Required action -> What appears in the data must be reproduced exactly.

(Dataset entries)
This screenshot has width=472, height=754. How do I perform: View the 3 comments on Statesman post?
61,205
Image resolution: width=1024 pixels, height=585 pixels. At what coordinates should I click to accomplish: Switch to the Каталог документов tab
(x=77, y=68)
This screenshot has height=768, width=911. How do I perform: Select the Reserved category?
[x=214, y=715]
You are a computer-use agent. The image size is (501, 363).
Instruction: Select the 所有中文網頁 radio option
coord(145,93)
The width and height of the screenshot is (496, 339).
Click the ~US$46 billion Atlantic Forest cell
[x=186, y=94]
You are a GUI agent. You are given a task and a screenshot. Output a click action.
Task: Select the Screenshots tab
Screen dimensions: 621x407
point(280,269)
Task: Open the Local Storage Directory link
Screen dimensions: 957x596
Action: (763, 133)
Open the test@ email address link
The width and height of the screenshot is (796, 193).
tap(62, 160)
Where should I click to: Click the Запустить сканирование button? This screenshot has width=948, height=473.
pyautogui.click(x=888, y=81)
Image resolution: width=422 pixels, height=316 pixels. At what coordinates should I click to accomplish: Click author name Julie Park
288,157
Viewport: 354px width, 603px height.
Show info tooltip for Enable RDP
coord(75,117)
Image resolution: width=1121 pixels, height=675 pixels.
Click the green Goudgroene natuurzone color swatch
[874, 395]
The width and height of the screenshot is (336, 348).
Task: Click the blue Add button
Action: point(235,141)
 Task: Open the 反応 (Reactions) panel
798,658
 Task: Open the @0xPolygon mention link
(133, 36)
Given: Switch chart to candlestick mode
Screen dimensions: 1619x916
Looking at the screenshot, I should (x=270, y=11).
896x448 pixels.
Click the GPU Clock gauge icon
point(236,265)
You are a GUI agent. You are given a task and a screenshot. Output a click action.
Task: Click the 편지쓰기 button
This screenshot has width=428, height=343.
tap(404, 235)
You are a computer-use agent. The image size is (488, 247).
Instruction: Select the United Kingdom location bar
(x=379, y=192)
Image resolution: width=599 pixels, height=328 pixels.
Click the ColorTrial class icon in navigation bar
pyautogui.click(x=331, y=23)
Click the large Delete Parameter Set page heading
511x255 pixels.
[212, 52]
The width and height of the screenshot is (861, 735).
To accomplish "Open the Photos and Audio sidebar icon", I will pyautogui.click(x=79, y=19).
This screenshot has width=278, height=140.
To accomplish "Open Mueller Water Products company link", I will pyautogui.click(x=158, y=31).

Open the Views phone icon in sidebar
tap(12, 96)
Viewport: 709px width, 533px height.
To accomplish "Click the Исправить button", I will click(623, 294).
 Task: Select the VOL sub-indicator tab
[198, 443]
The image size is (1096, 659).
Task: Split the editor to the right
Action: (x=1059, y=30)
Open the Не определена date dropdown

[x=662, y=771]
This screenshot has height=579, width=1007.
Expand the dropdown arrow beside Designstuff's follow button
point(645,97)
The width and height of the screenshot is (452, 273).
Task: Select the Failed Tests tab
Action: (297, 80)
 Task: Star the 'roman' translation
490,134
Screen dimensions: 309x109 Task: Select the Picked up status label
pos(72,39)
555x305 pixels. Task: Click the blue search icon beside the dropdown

Solution for this exercise ->
This screenshot has width=472, height=754. How do I perform: View the 3 comments on Statesman post?
61,205
Image resolution: width=1024 pixels, height=585 pixels. At what coordinates should I click to accomplish: Switch to the Каталог документов tab
(x=77, y=68)
This screenshot has height=768, width=911. How do I perform: Select the Reserved category?
[x=214, y=715]
You are a computer-use agent. The image size is (501, 363).
Instruction: Select the 所有中文網頁 radio option
coord(145,93)
The width and height of the screenshot is (496, 339).
Click the ~US$46 billion Atlantic Forest cell
[x=186, y=94]
You are a GUI agent. You are given a task and a screenshot. Output a click action.
Task: Select the Screenshots tab
Screen dimensions: 621x407
point(280,269)
Task: Open the Local Storage Directory link
Screen dimensions: 957x596
Action: (763, 133)
Open the test@ email address link
The width and height of the screenshot is (796, 193).
tap(62, 160)
Where should I click to: Click the Запустить сканирование button? This screenshot has width=948, height=473.
pyautogui.click(x=888, y=81)
Image resolution: width=422 pixels, height=316 pixels. At what coordinates should I click to accomplish: Click author name Julie Park
288,157
Viewport: 354px width, 603px height.
Show info tooltip for Enable RDP
coord(75,117)
Image resolution: width=1121 pixels, height=675 pixels.
Click the green Goudgroene natuurzone color swatch
[874, 395]
The width and height of the screenshot is (336, 348).
Task: Click the blue Add button
Action: point(235,141)
 Task: Open the 反応 (Reactions) panel
798,658
 Task: Open the @0xPolygon mention link
(133, 36)
Given: Switch chart to candlestick mode
Screen dimensions: 1619x916
Looking at the screenshot, I should (x=270, y=11).
896x448 pixels.
Click the GPU Clock gauge icon
point(236,265)
You are a GUI agent. You are given a task and a screenshot. Output a click action.
Task: Click the 편지쓰기 button
This screenshot has width=428, height=343.
tap(404, 235)
You are a computer-use agent. The image size is (488, 247).
Instruction: Select the United Kingdom location bar
(x=379, y=192)
Image resolution: width=599 pixels, height=328 pixels.
Click the ColorTrial class icon in navigation bar
pyautogui.click(x=331, y=23)
Click the large Delete Parameter Set page heading
511x255 pixels.
[212, 52]
The width and height of the screenshot is (861, 735).
To accomplish "Open the Photos and Audio sidebar icon", I will pyautogui.click(x=79, y=19).
This screenshot has width=278, height=140.
To accomplish "Open Mueller Water Products company link", I will pyautogui.click(x=158, y=31).

Open the Views phone icon in sidebar
tap(12, 96)
Viewport: 709px width, 533px height.
To accomplish "Click the Исправить button", I will click(623, 294).
 Task: Select the VOL sub-indicator tab
[198, 443]
The image size is (1096, 659).
Task: Split the editor to the right
Action: (x=1059, y=30)
Open the Не определена date dropdown

[x=662, y=771]
This screenshot has height=579, width=1007.
Expand the dropdown arrow beside Designstuff's follow button
point(645,97)
The width and height of the screenshot is (452, 273).
Task: Select the Failed Tests tab
Action: (297, 80)
 Task: Star the 'roman' translation
490,134
Screen dimensions: 309x109 Task: Select the Picked up status label
pos(72,39)
555x305 pixels. Task: Click the blue search icon beside the dropdown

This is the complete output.